[Saved entries]
- - -

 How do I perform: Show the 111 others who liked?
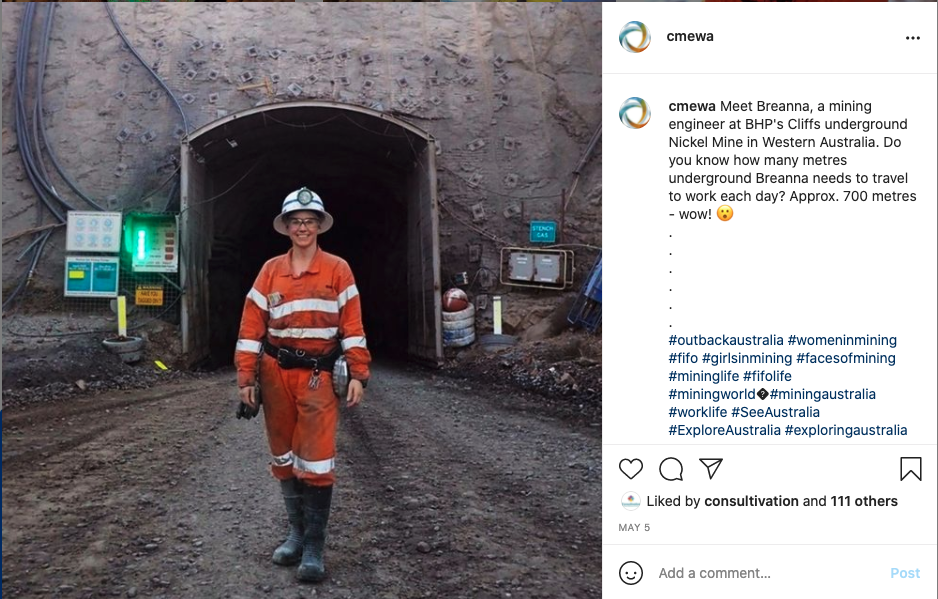click(864, 501)
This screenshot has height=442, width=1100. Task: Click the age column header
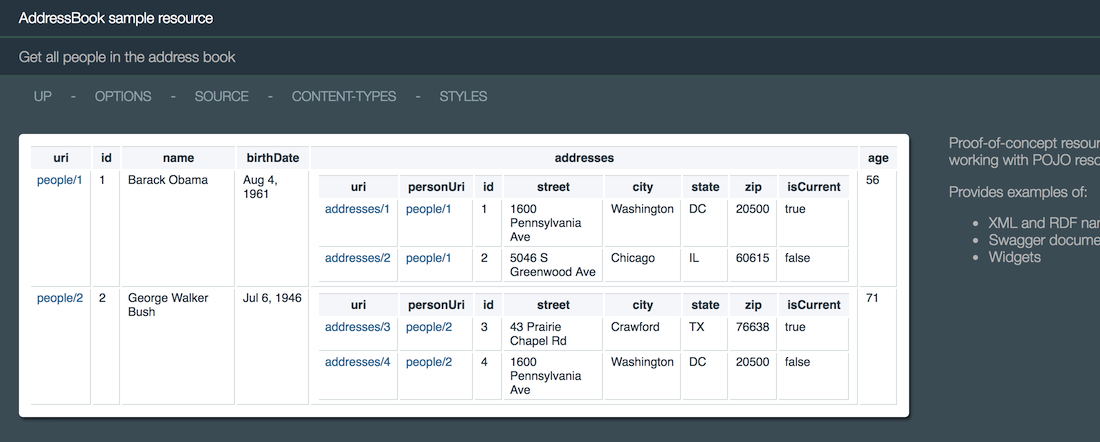coord(878,158)
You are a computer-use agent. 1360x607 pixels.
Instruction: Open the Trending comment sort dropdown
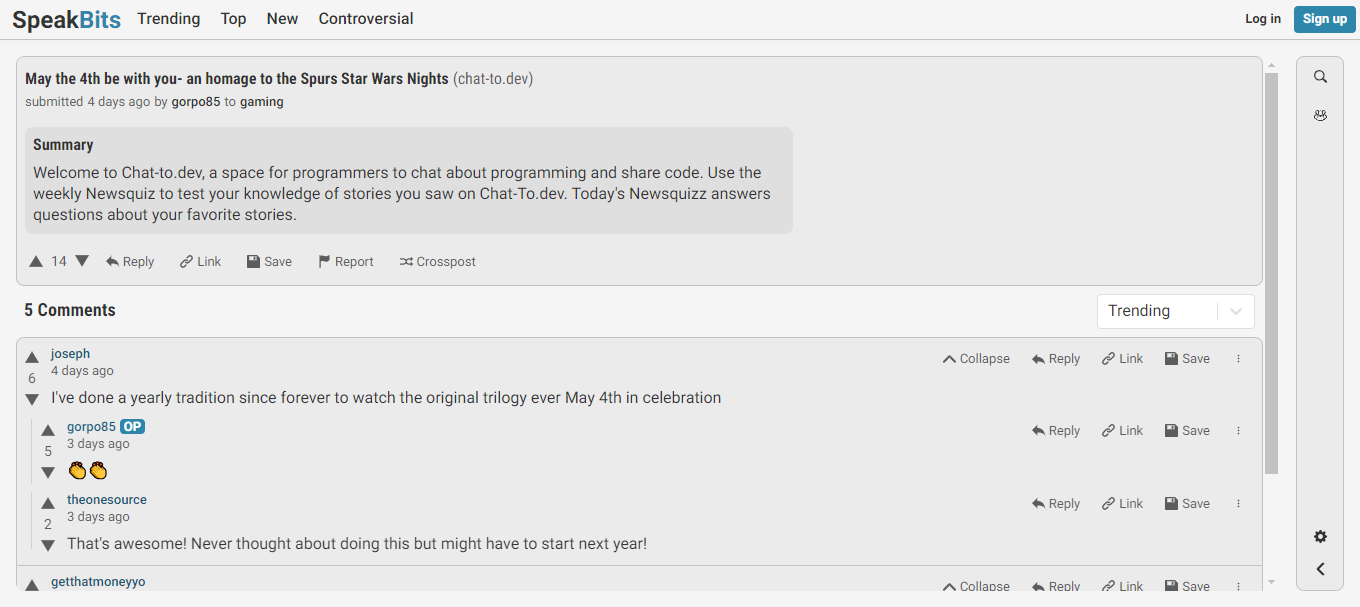tap(1175, 311)
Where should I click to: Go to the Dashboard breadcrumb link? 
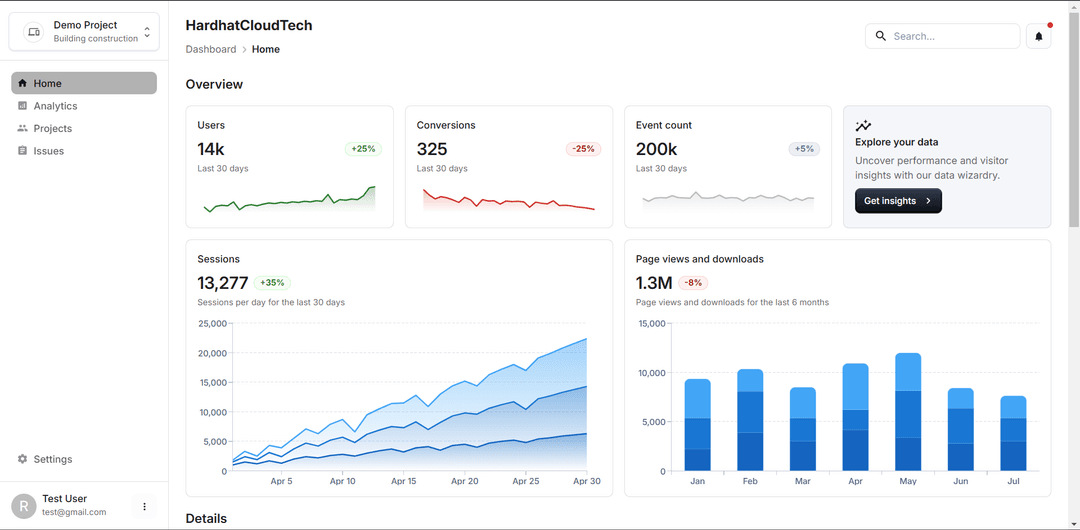click(x=210, y=49)
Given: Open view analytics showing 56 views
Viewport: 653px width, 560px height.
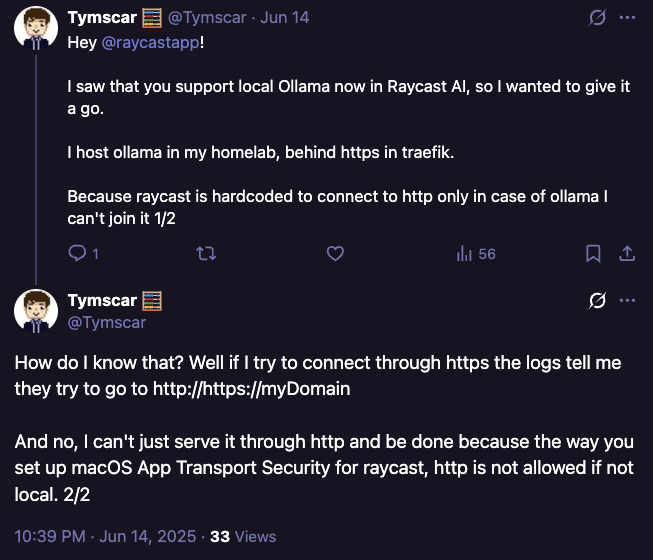Looking at the screenshot, I should pos(476,253).
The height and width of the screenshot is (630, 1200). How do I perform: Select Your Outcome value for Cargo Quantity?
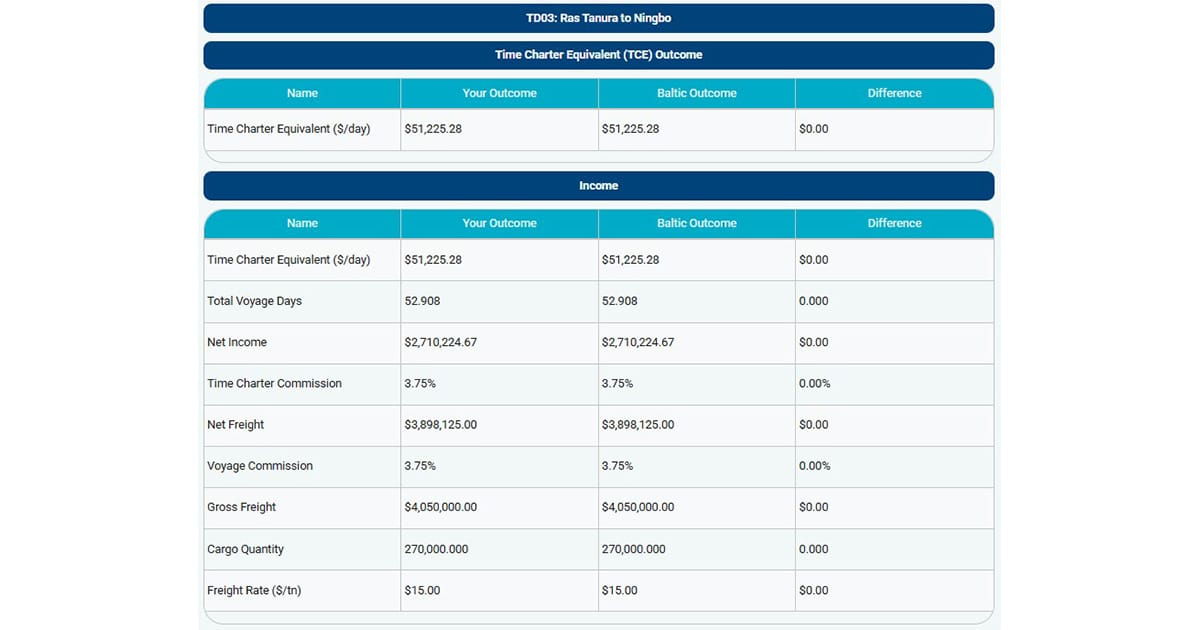click(436, 549)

- - -

[Exercise directions]
Every line above is to be repeated exactly, but no picture is to appear in the copy.

[Written response]
 How do I perform: Show the 111 others who liked?
click(864, 501)
This screenshot has height=442, width=1100. Task: Click the age column header
coord(878,158)
You are a computer-use agent. 1360x607 pixels.
Instruction: Open the Trending comment sort dropdown
tap(1175, 311)
Where should I click to: Go to the Dashboard breadcrumb link? 
click(x=210, y=49)
Given: Open view analytics showing 56 views
Viewport: 653px width, 560px height.
Looking at the screenshot, I should pos(476,253).
The height and width of the screenshot is (630, 1200). How do I perform: Select Your Outcome value for Cargo Quantity?
click(436, 549)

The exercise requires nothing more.